Car Bomb Kills 16 Including 3 Turkish Personnel in Syria

A car bomb killed 16 people including two
civilians and three Turkish personnel Thursday at a checkpoint in the
Turkish-held border town of Ras al-Ain in northeast Syria, a war monitor said.
The other 11 killed were local security forces or
members of a Turkish-backed faction manning the checkpoint, the Britain-based
Syrian Observatory for Human Rights said.
Twelve more were wounded, it said. Turkey said two
of its gendarmes had been killed and a further eight wounded.
Turkish forces and their Syrian proxies last year
seized a 120-kilometre (75-mile) stretch of land inside the Syrian border from
Kurdish forces, running from Ras al-Ain to Tal Abyad.

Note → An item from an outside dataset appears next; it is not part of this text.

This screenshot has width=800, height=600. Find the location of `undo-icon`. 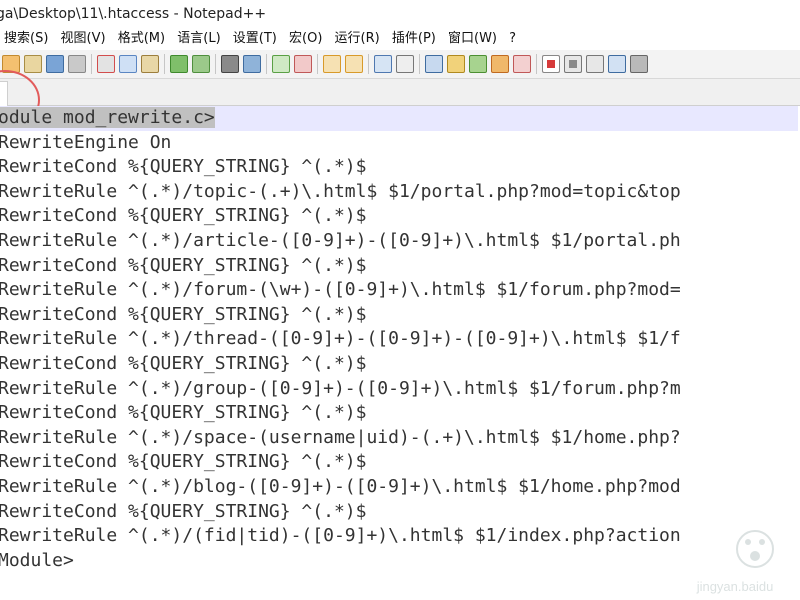

undo-icon is located at coordinates (179, 64).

Such bombings are common in Ras al-Ain. In July, the
blast from an explosives-rigged motorbike ripped through a vegetable market
there, killing at least eight people, including six civilians.
The Kurdish-led People's Protection Units (YPG),
from whom the Turks and their allies seized the territory, played a key role in
the US-backed fight against the Islamic State jihadist group in Syria.
But Ankara views them as an extension of the
Kurdistan Workers' Party (PKK) that has waged a deadly insurgency in
southeastern Turkey since 1984.
Syria's civil war has killed more than 387,000
people and displaced millions from their homes since erupting in 2011 with the
brutal repression of anti-government protests.